> [WHAT IS NEEDED]: Determine the number of lines below that contain the string "computer", and state only that number.

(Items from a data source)
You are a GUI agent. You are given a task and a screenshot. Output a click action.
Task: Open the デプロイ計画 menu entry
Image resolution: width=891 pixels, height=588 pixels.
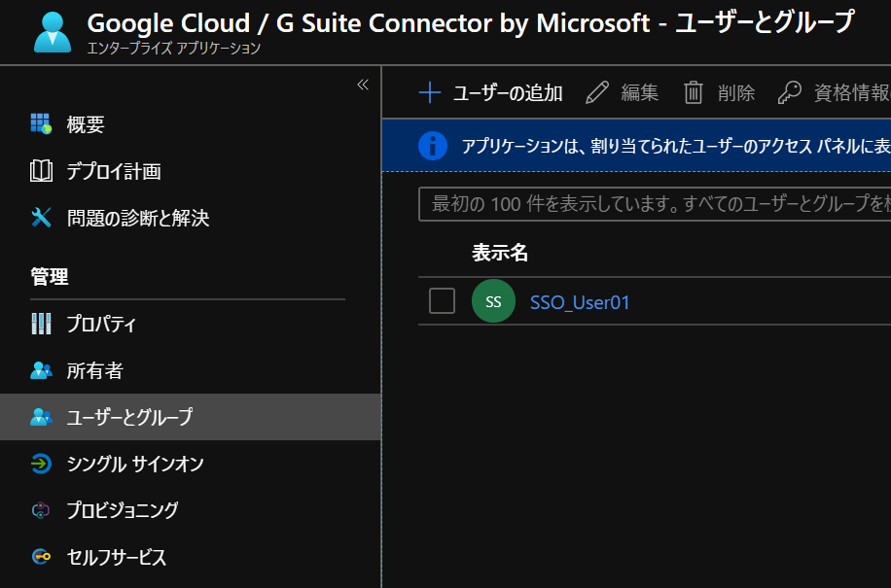click(113, 171)
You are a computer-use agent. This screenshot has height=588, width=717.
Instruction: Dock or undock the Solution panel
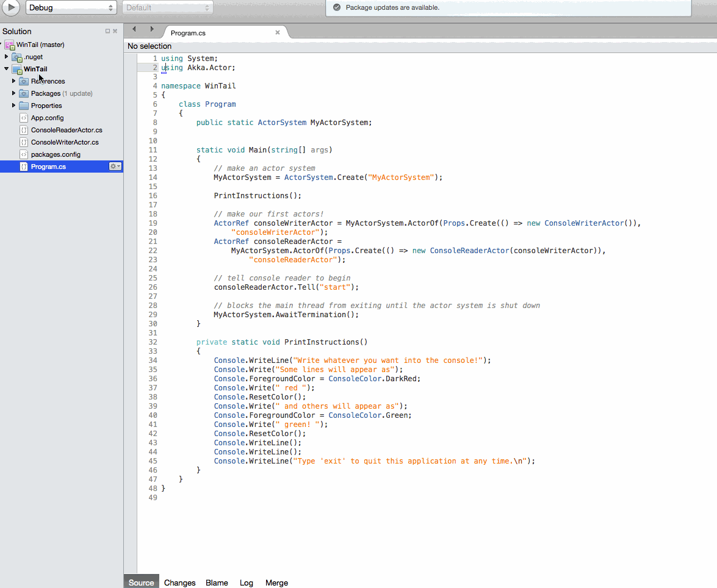coord(107,31)
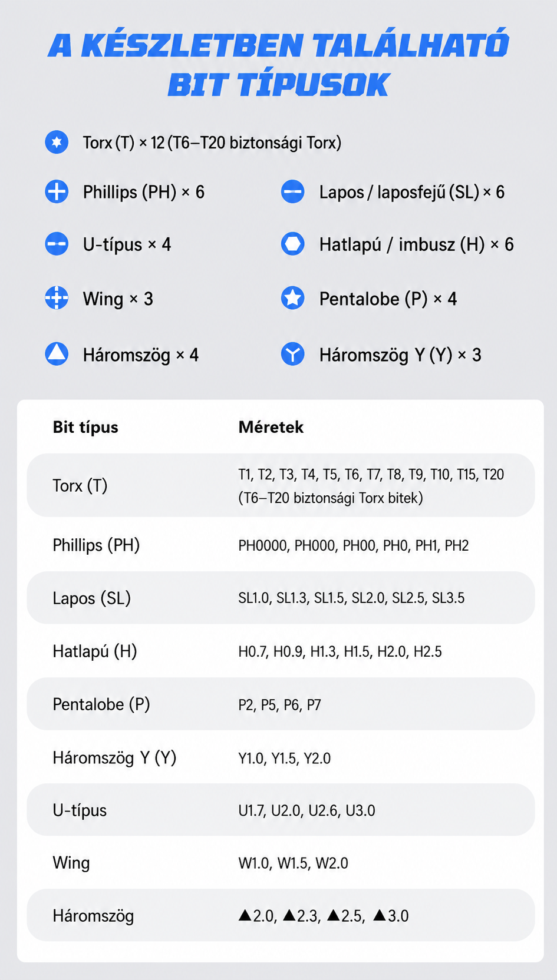
Task: Click the Háromszög row with triangle sizes
Action: pos(281,915)
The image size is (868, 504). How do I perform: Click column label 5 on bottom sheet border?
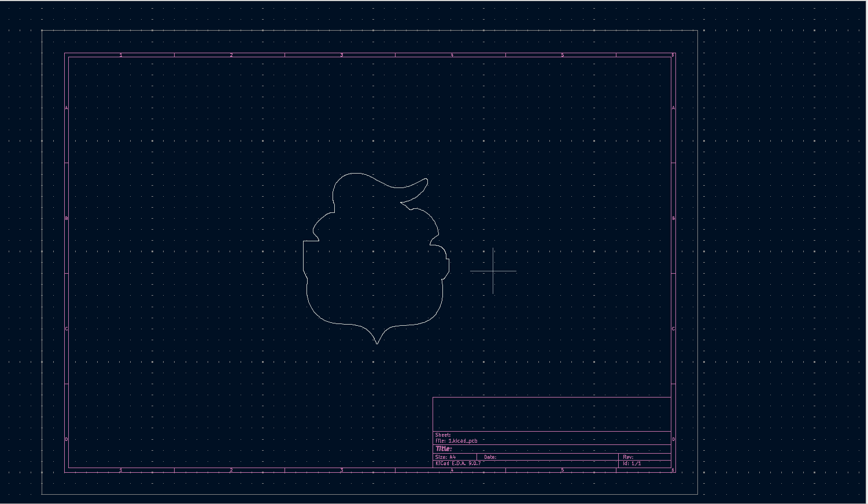(x=563, y=469)
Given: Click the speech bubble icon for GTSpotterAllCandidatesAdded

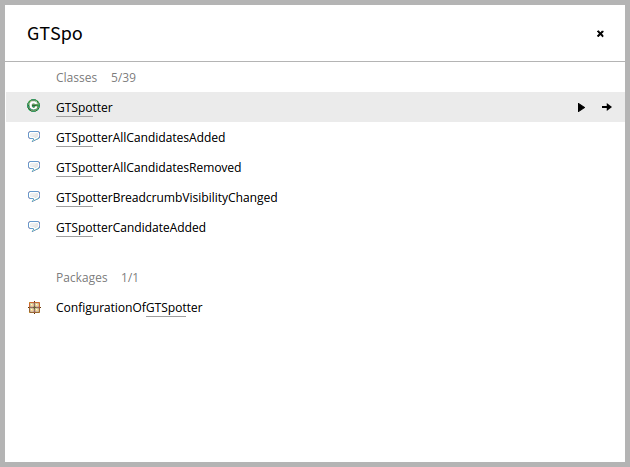Looking at the screenshot, I should [x=34, y=137].
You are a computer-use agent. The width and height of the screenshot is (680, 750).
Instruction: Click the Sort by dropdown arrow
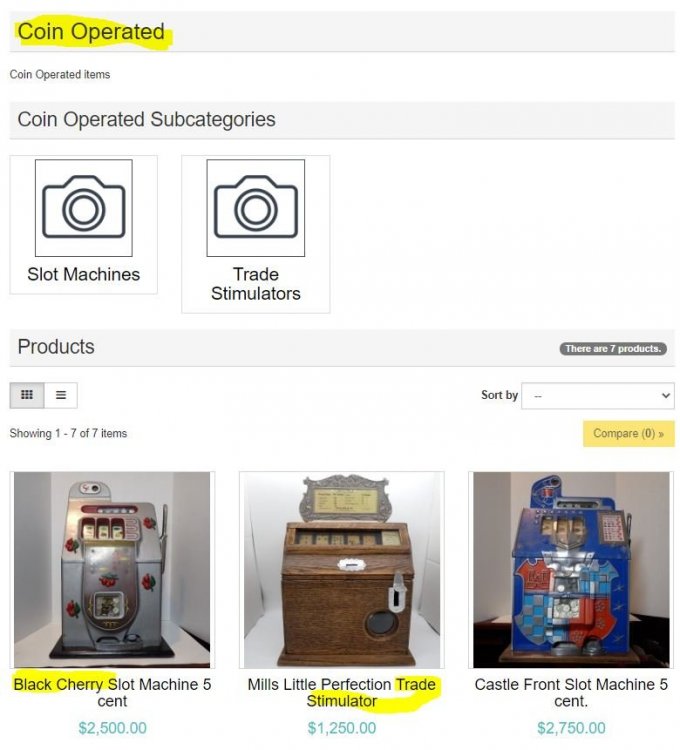pos(665,396)
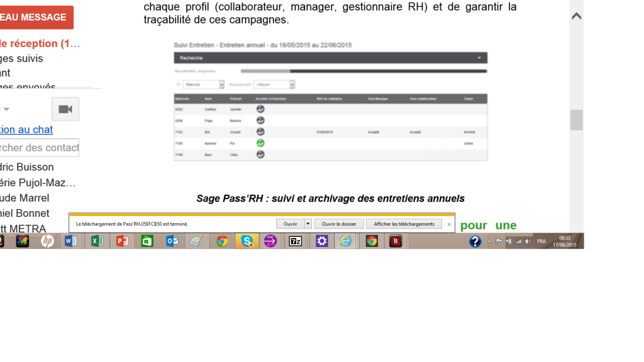This screenshot has width=644, height=362.
Task: Switch to the Messages envoyés folder
Action: tap(25, 87)
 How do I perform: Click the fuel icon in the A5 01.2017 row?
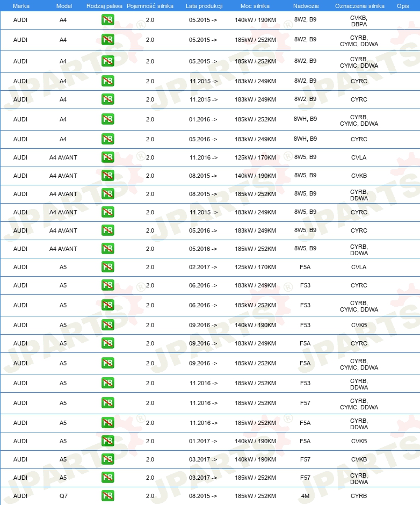pos(107,441)
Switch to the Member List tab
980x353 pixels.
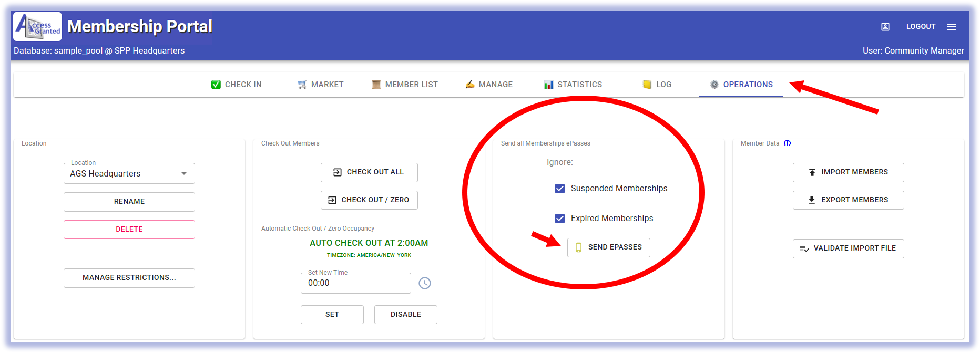pyautogui.click(x=405, y=85)
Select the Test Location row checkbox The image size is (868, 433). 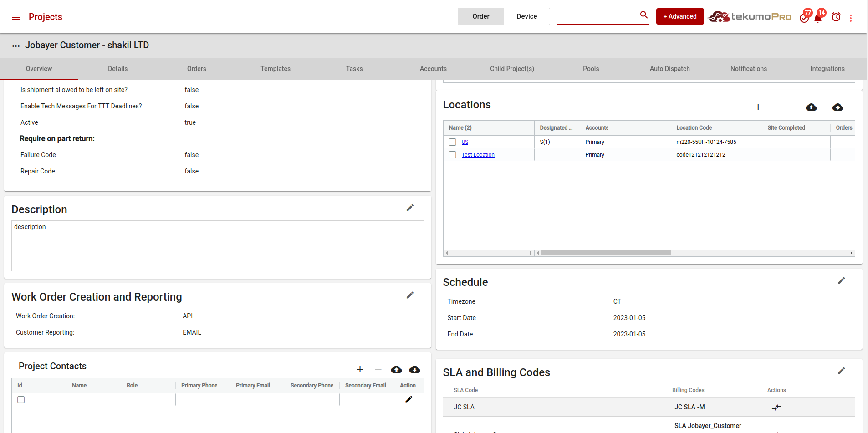[452, 155]
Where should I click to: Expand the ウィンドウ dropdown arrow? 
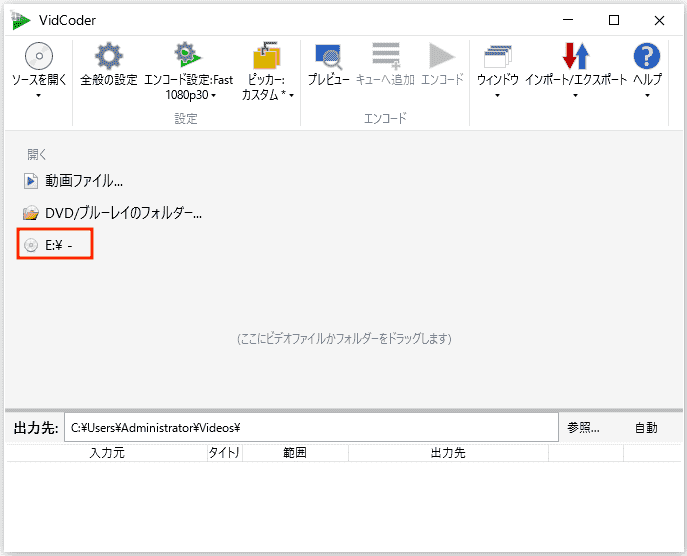[x=497, y=96]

> [RESULT BELOW]: 2